Reported in late May by N.Y. Times stalwart Laura Holson, rotely repeated by yours truly after speaking to a Disney employee at a party a week and a half ago, and now reiterated by Variety and also CNN Reuters: whackings, whackings…big whackings at Disney are soon to happen. “Plans to slash annual movie production by more than half — film production will drop from 18 films annually to eight — and eliminate jobs to ttrim costs and improve shareholder returns.” L.A. Times reporter Claudia Eller has written that “people familiar with the studio’s plans [estimate] that the workforce will be reduced by 20% to 25%.”
One of my absolute favorite things in this town (or any town, for that matter) is being invited to a party that’s supposed to start at 10 pm, as I was to Tuesday night’s Clerks 2 soiree at the Avalon on Vine Street, only to be kept waiting for five or ten minutes outside the damn place because the people in charge don’t feel like letting the guests in just yet, even though they’ve had a couple of hours to prepare for their arrival — 7.11.06, 10:08 pm.
(a) A ’70s or ’80s style sub-run theatre on Hollywood Blvd. near Vine — Tuesday, 7.11.06, 9:50 pm; (b) 1950s Mickey Spillane-styled sleazy sex shop and strip joint; (c) Surprise reaction to snapping of a photo during breakfast at Urth Caffe on Melrose — Monday, 7.10.06, 9:15 am; (d) Old Capitol records building on Vine Street opposite the Avalon — Monday, 7.11.06, 9:50 pm; (3) I beat a hasty retreat to the old 1949 Bob’s Big Boy on Riverside just after the Lady in the Water screening last night — Wednesday, 7.12.06, 10:20 pm; (4) ditto — Wednesday, 7.12.06, 10:23 pm
I’m very, very sorry to report this because I admire M. Night Shyamalan‘s crazy courage — the guts to follow through on a way-out-there vision of a film that he believes in 110%, despite the risk of complete failure. There are very few filmmakers like him. But after the word gets out about Lady in the Water, a lot of filmmakers are going to be very, very relieved that they don’t resemble Night at all.
I saw Lady in the Water Wednesday evening. I don’t know when the right time will be to post a review, but I know one thing: Disney chief Nina Jacobson is looking like one very smart, very prophetic executive.
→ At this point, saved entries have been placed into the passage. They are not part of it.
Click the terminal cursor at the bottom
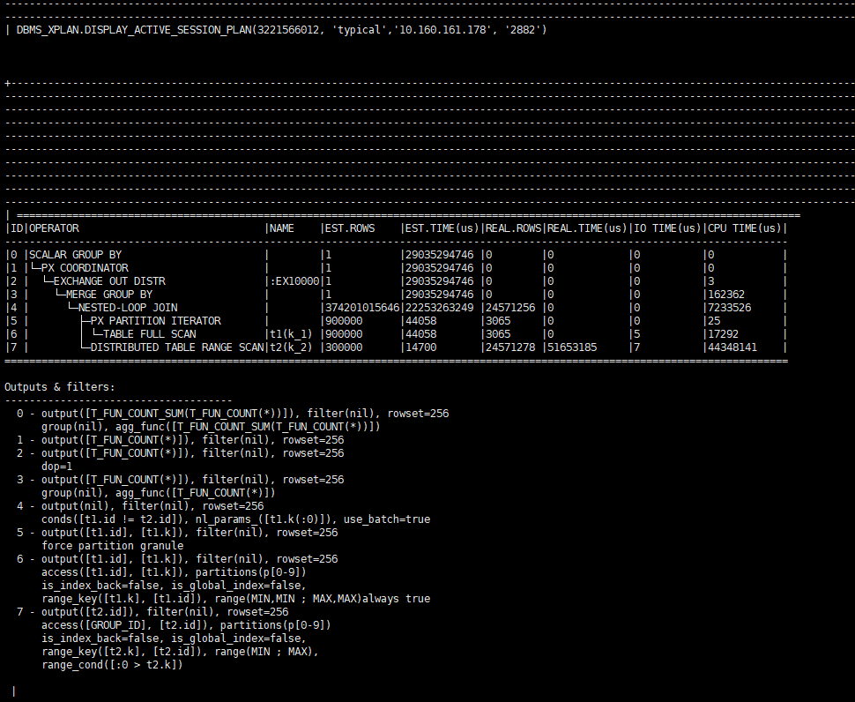 pyautogui.click(x=14, y=691)
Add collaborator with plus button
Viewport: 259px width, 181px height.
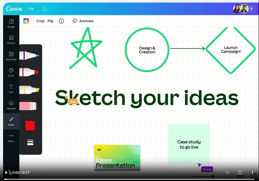click(x=251, y=9)
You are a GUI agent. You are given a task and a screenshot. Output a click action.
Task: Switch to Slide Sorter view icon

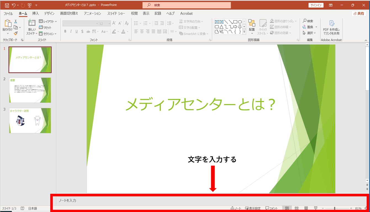pyautogui.click(x=297, y=208)
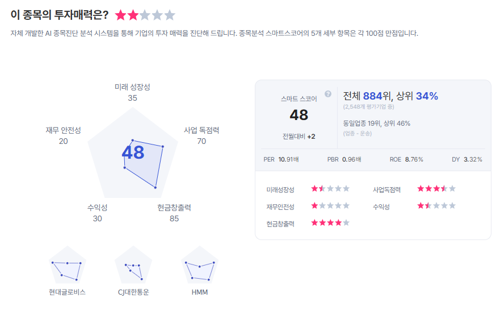This screenshot has width=496, height=310.
Task: Open the HMM comparison pentagon chart
Action: click(200, 266)
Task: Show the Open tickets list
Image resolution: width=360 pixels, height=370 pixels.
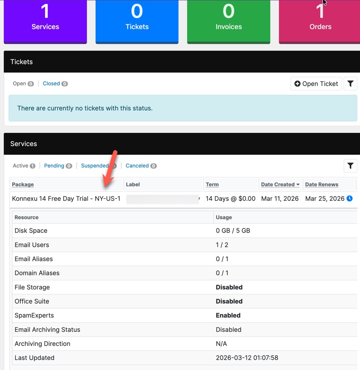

There’s an already-famous Jacobson quote in Michael Bamberger‘s book (“The Man Who Heard Voices”), and after coming home from tonight’s screening I read them over again, and I’m really sorry to write this because it makes me feel like Bob Balaban’s “Farber” character to do so, but much of what she said about Shyamalan’s Lady script way back when still holds.
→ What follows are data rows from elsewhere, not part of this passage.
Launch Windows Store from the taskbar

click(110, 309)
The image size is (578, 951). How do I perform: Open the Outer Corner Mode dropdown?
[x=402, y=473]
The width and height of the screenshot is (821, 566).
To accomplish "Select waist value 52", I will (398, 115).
“You said it was funny — I didn’t laugh.,” Jacobson told Night. “Your’e going to let a [film] critic get attacked? They’ll kill you for that. Your part’s too big — you’ll get killed again. You’ve got a writer who wants to change the world but doesn’t, but somebody reads the writer and does? Don’t get it. Lin Lao Choi is going to explain all these rules and all these words? Not buying it. Not getting it. Not working.” I don’t want to get started, but there are many, many more issues of concern besides these.